Super Spicy Game Day Chili


1 Tablepoon Olive oil

¼ Cup Yellow Onion, chopped

¼ Cup Celery, chopped

4 Cloves Garlic, minced

¼ Cup Red Bell Pepper, chopped

1 Tablespoon Chili Powder

2 Teaspoons Ground Cumin

1 Teaspoon Cayenne Pepper

2 Pounds Ground Beef

2 Bay Leaves

¼ Cup Tomato Paste

2 Cups Passata

One 15-ounce can Red Kidney Beans

1 Cup Beef Stock

Salt & Pepper, to taste

Shredded Cheddar, as garnish

Chopped Green Onions, as garnish

Cilantro, as garnish

Sour Cream, as garnish



BakerStone 2 Burner Camp Buddy

1 Medium Sized Pot

Wooden Spoon



4 Servings



Step 1. Heat the olive oil in a medium size pot over medium-high heat. Add the onions and celery. Cook for a few minutes and then add the garlic. Cook just until translucent.

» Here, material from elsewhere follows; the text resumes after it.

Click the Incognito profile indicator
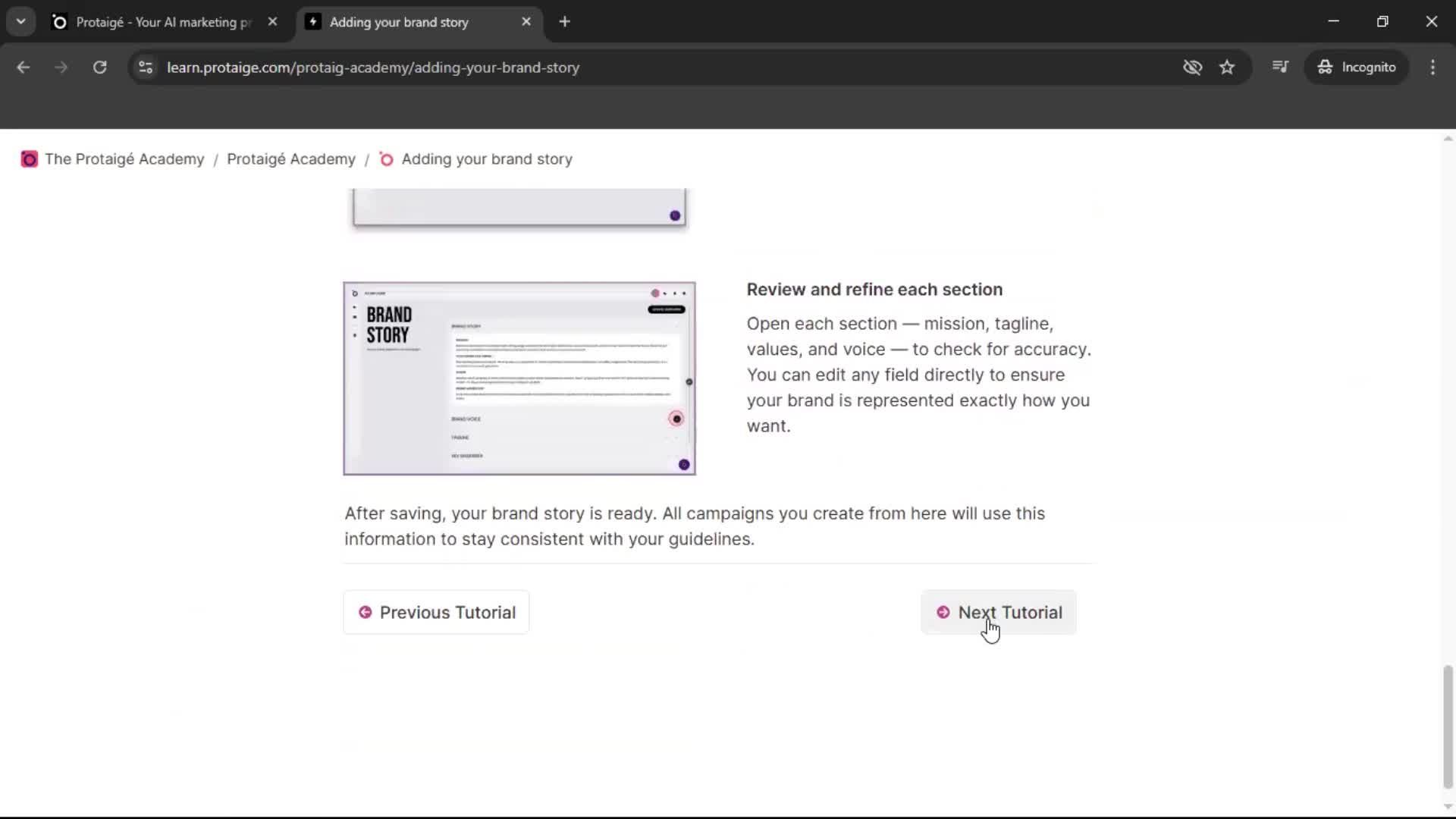Screen dimensions: 1456x819 [1357, 67]
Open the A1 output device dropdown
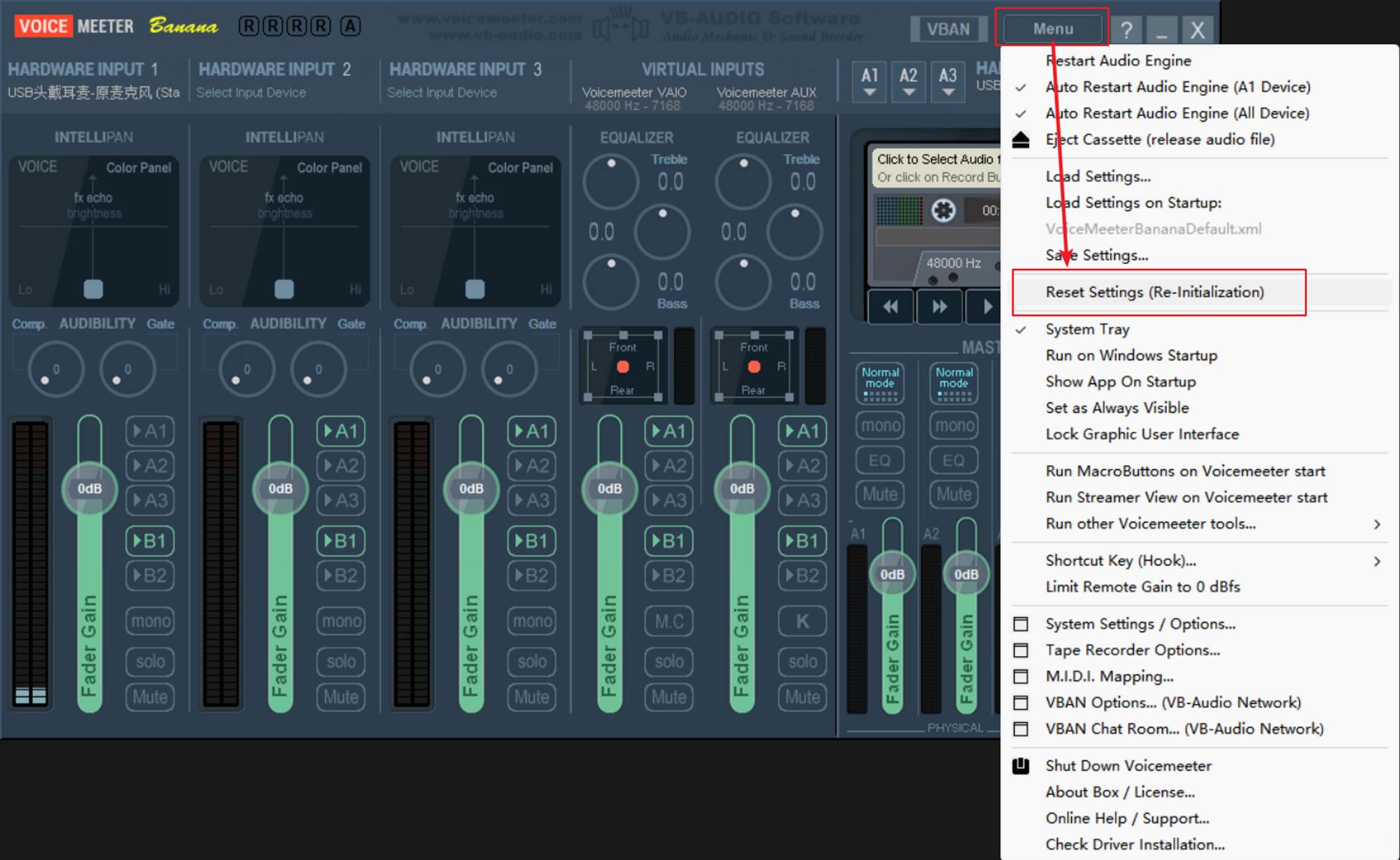Image resolution: width=1400 pixels, height=860 pixels. [869, 81]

Step 2. Add the peppers, and spices and stir to coat the vegetables. Next, add the ground beef and cook until browned.

Step 3. Add the bay leaves, kidney beans, tomatoes and tomato products to the liquid and simmer to heat through. Add the beef stock. Simmer for approximately 45 minutes and adjust the seasoning with salt & pepper.


Step 4: Serve the chili topped with shredded cheese, green onions, cilantro, jalapenos, and sour cream.